((

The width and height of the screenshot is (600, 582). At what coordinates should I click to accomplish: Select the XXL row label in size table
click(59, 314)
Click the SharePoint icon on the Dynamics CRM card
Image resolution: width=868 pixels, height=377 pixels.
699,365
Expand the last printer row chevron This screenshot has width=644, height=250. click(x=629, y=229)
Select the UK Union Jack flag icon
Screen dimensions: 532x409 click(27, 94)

))
((

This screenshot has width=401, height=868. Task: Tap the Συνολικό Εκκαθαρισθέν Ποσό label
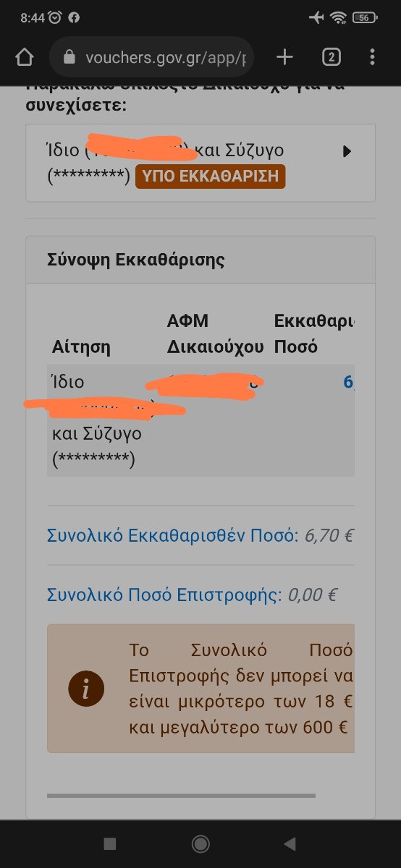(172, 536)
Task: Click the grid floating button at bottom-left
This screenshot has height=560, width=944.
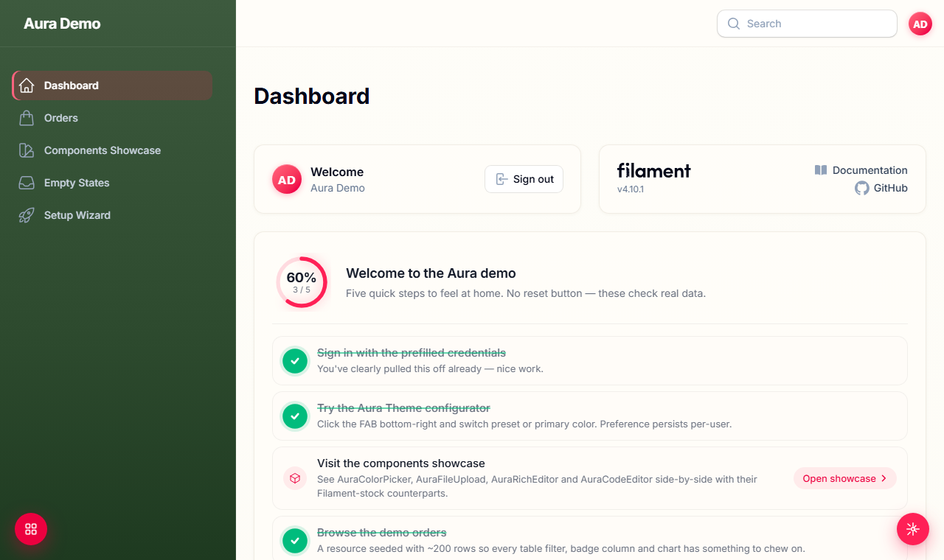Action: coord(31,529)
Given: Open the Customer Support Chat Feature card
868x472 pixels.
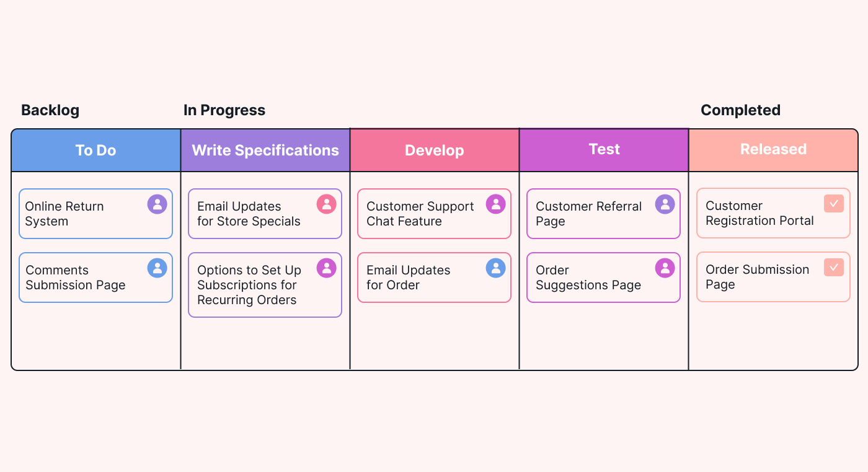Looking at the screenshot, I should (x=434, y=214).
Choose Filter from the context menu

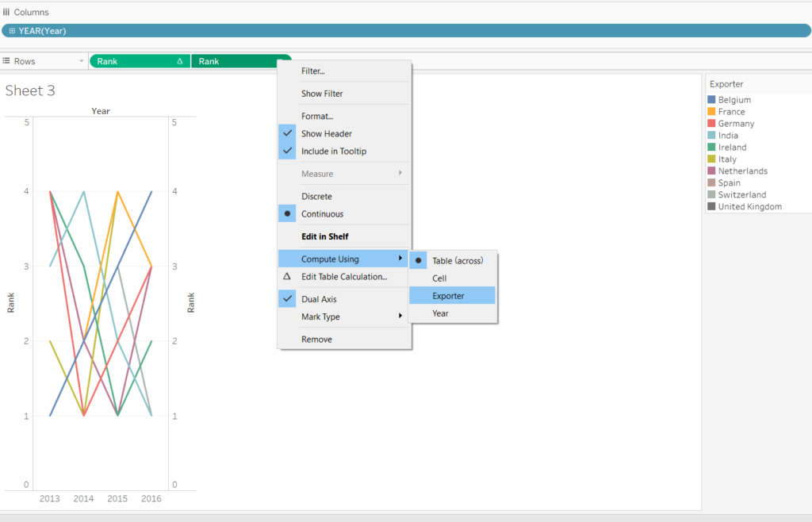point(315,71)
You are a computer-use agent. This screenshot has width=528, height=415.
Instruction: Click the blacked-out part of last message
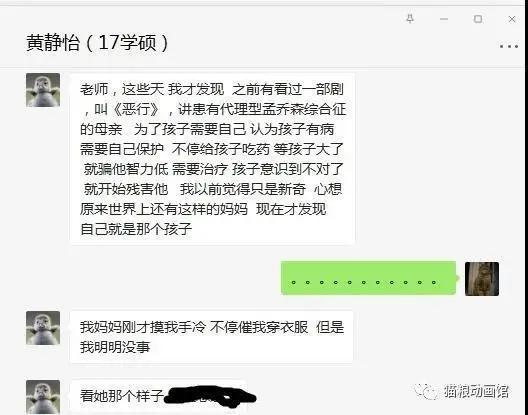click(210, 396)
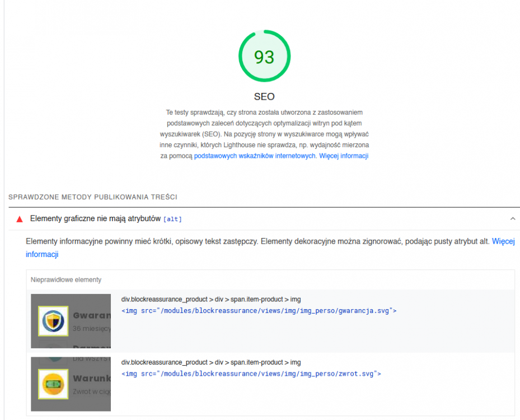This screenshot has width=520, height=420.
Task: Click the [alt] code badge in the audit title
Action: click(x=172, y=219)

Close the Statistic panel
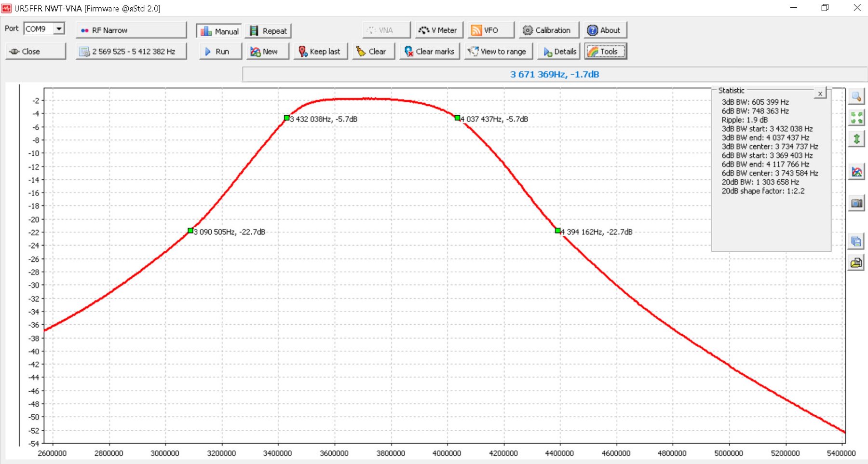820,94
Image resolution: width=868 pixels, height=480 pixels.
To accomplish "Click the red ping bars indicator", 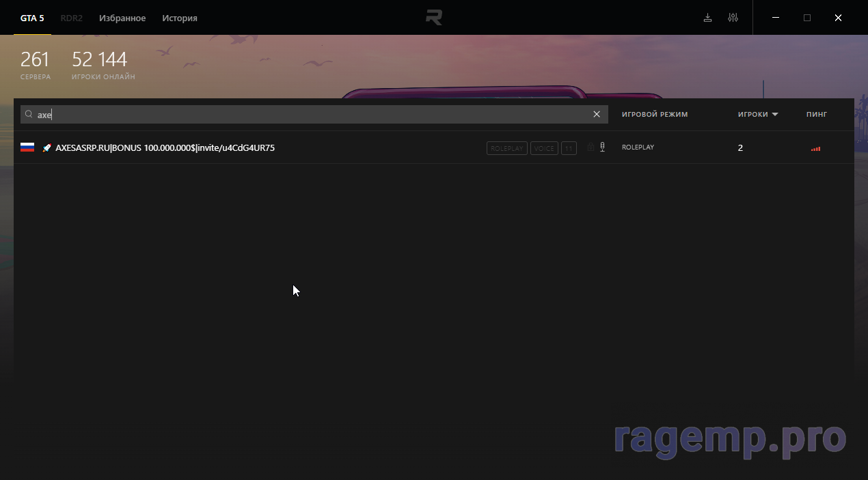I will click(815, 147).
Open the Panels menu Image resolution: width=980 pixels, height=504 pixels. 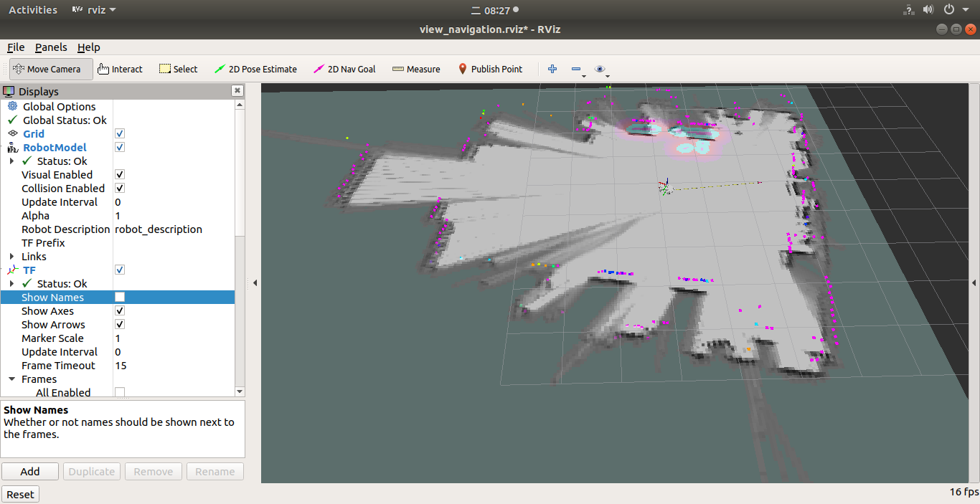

))
((

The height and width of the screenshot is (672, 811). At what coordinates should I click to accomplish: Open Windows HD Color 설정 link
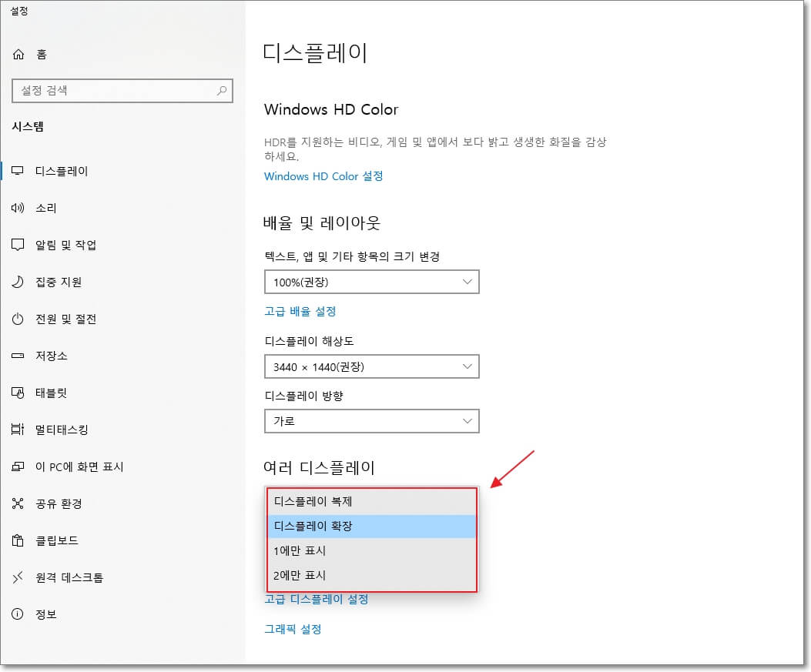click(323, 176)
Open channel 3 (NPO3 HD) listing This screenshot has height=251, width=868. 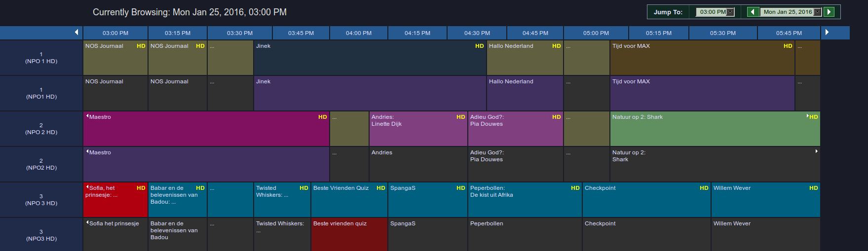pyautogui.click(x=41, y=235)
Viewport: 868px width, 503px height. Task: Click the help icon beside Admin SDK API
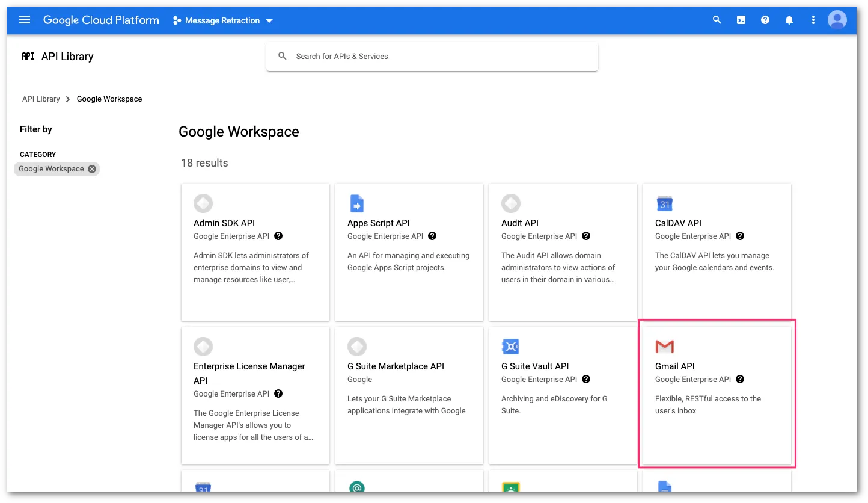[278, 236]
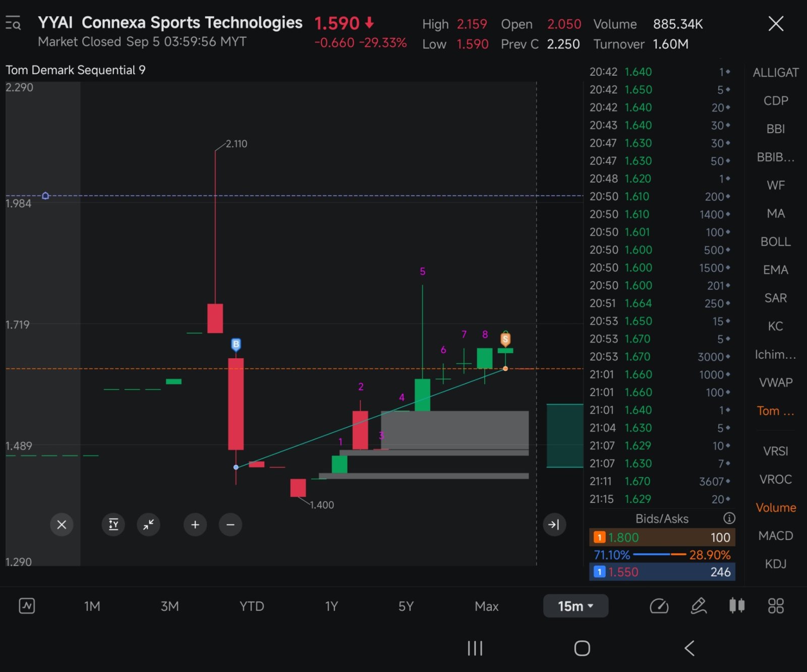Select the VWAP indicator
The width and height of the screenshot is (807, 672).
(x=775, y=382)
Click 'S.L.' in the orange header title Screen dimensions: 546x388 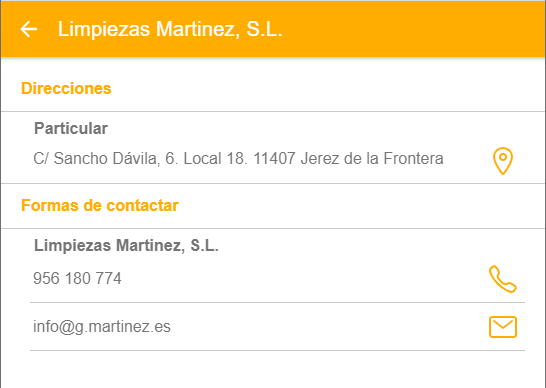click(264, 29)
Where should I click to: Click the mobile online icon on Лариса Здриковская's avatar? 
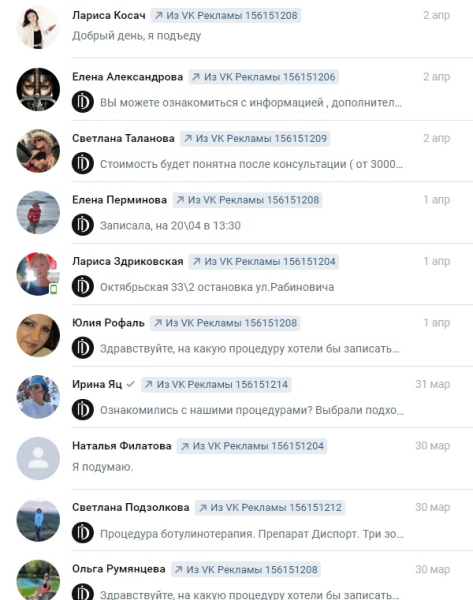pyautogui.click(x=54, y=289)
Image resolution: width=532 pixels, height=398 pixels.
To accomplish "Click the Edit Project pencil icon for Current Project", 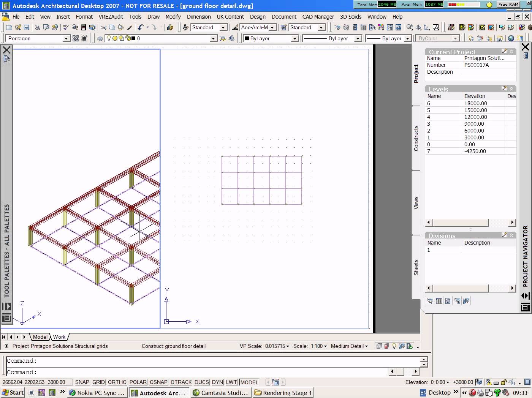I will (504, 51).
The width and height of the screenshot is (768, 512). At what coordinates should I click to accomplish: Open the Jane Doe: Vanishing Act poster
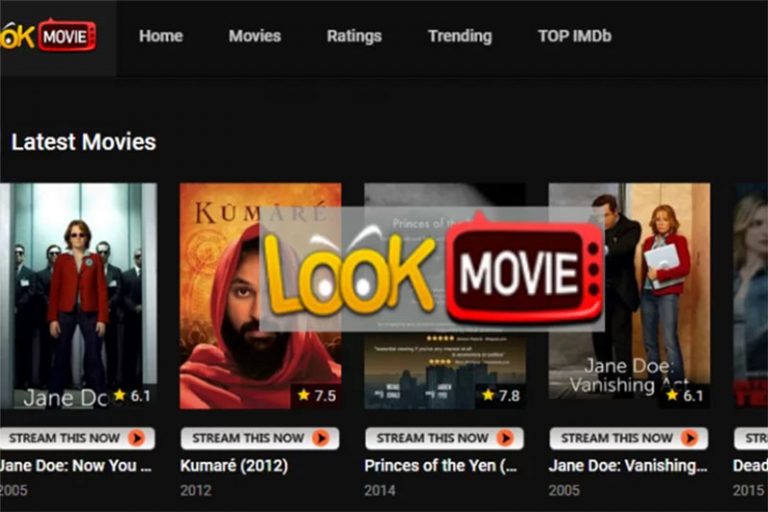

))

● WHAT TO WORK ON
Report all lines of the material that contain the word "card".

● SOLVED PROBLEM
Click the SharePoint icon on the Dynamics CRM card
Given: Open the Customer Support Chat Feature card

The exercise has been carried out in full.